Once again, it was Croatia's Niko Kranjcar who contributed to the damage. Black's decision to give the Ghanaian, Richard Kingson, a first Premier League appearance in place of Maik Taylor, who played for Northern Ireland in Spain on Wednesday, went horribly awry soon after the half-hour as the 29-year-old – who had only previously played two Carling Cup games – let a shot from Sulley Muntari roll under his body for an unwarranted Portsmouth lead.
And Kingson's discomfiture was compounded in the 82nd minute when Kranjcar drove home a free-kick high across and past him from well outside the box. "Hands up," said Black. "I picked him for the team on merit. Maik had been on international duty, and I thought Kingson had been looking good. He's made an error, and no one is more disappointed than he is."
Black remained neutral about his prospects of taking over permanently, and about the prospect of working under his old Aberdeen team-mate, Alex McLeish, following reports that Birmingham, having been turned down by Spurs' ex-manager Martin Jol and the man who led Italy to the World Cup, Marcello Lippi, have sought permission from the Scottish FA to approach the Scot. Redknapp, characteristically, was more forthcoming.

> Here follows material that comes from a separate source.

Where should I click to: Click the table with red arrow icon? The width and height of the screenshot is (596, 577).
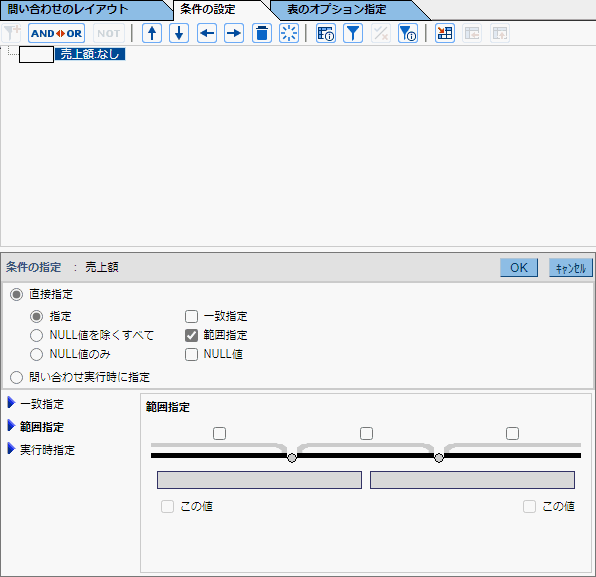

Although he played down the suggestion that he might become England manager – "I don't think so. I've never really expected to be offered it" – he became animated on the subject of those who have apparently turned down the possibility. "To be a Premiership manager is a dream, but to manage your country is an even greater dream," he said. "But I can't see any English manager turning down the offer if it was made. You'd almost have to be a traitor, wouldn't you?"
The St Andrew's faithful voiced their own views on managerial issues midway through an energetic but largely uneventful first half as the cry went up: "We want Mourinho." They could have been forgiven a touch of jaundice after the ludicrously muddled events at the club in the previous week.
The Singing The Blues fans website currently offers numerous agonised comments – "Only at the home of BCFC could this farce happen... what a sorry mess," reads one entry, while another contributor reflects: "I fear the worst – or is that being too optimistic?" Any cause for optimism was given a hefty boot after 34 minutes as Liam Ridgewell's intervention to dispossess Benjani Mwaruwari on the edge of the box unwittingly set up Muntari for a near post shot which eventually rolled past his fellow Ghanaian.
With 16 minutes left, Birmingham's frustration grew as Ridgewell, of all people, burst past Sol Campbell into the box, only to be dispossessed by a sliding tackle from Noe Pamarot. Within three minutes, Ridgewell had driven home a shot from the edge of the box, only to be ruled offside. It seemed unfair.